Following on my review of A Guide to Serverless Microservices, I read the new Serverless Single Page Apps by Ben Rady. It’s available as an e-book or dead tree book right now. You can get it from Pragmatic Press or on Amazon.
The book covers using DynamoDB, Cognito, and Lambda to back a single-page Javascript application. It doesn’t use a framework, so the concepts should apply no matter what frontend you choose. This book’s best audience is programmers that have Javascript experience already, have heard some community chatter about single-page apps, and have dabbled in Amazon Web services before. It doesn’t assume much knowledge of AWS going in, but if you’re new to AWS you may need to reference the external resources mentioned in the book.
Ben walks through just the right mix of Javascript to build client-side logic, Cognito for auth, and Lambda for implementing sensitive features that can’t be trusted to browsers. Javascript developers will find new ways to do typically server-side functions, and finish the book with a working serverless app that costs next-to-nothing to run.
The Good
Right at the start Ben covers a few reader profiles and suggests which sections to pay the most attention to, depending on your goal for reading the book. There are recommendations for people just starting with single-page apps, experienced with single-page apps but new to serverless applications, or readers that want to use their own framework in a serverless context.
What makes it stand out is that all the frontend code for the book is written test-first. For example, when building a hash-change router Ben goes over the tests and goals for the code before getting into the router. It also covers the reason behind test-first development, so the reader gets a bit of portable testing experience along with the more specific single-page app information.
The Less Good
The book only uses jQuery, no single-page frameworks like React or Angular here. That’s good for teaching, but I’d really like to see an appendix or something at the end pointing to resources for users that want to move ahead with building SPA’s. Otherwise they might continue and end up with a kuldge like this.

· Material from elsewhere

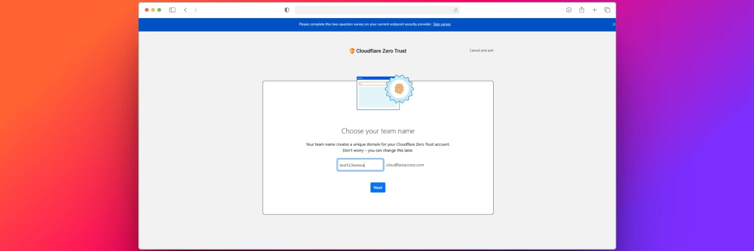
Task: Toggle the Safari sidebar icon
Action: click(172, 10)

On the up side, not picking a framework makes the book easier to follow and avoids the “here’s 15 steps to get the framework set up that won’t be explained” problem that afflicts framework-driven books.
Overall Review
For the test-first approach and the great introduction to using third-party identity services like Cognito, Serverless Single Page Apps takes home λλλλ of 5 Greek letters. It’s a great fit for developers wanting to move from template-driven Rails/Django environments to apps with more of a client-side focus.

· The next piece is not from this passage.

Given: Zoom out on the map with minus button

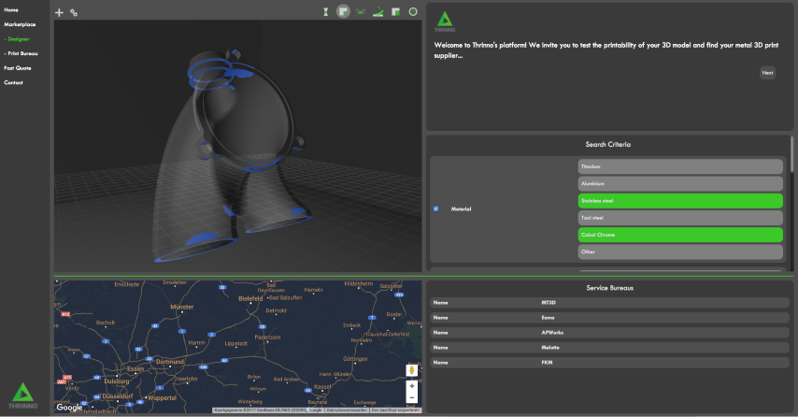Looking at the screenshot, I should [x=411, y=398].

It covers all the intro-level AWS topics you’d expect: IAM, Cognito, Lambda, DynamoDB, S3, and EC2 (for comparisons to Lambda). Coverage of CloudFront would be we a welcome addition. CDN’s are crucial to site performance, so any substantial SPA would want to take advantage of one.
Disclosure: I received a free ebook copy of this book as a technical reviewer. Other than a free copy, I received no compensation for this review, and none of the links in this post are affiliate links.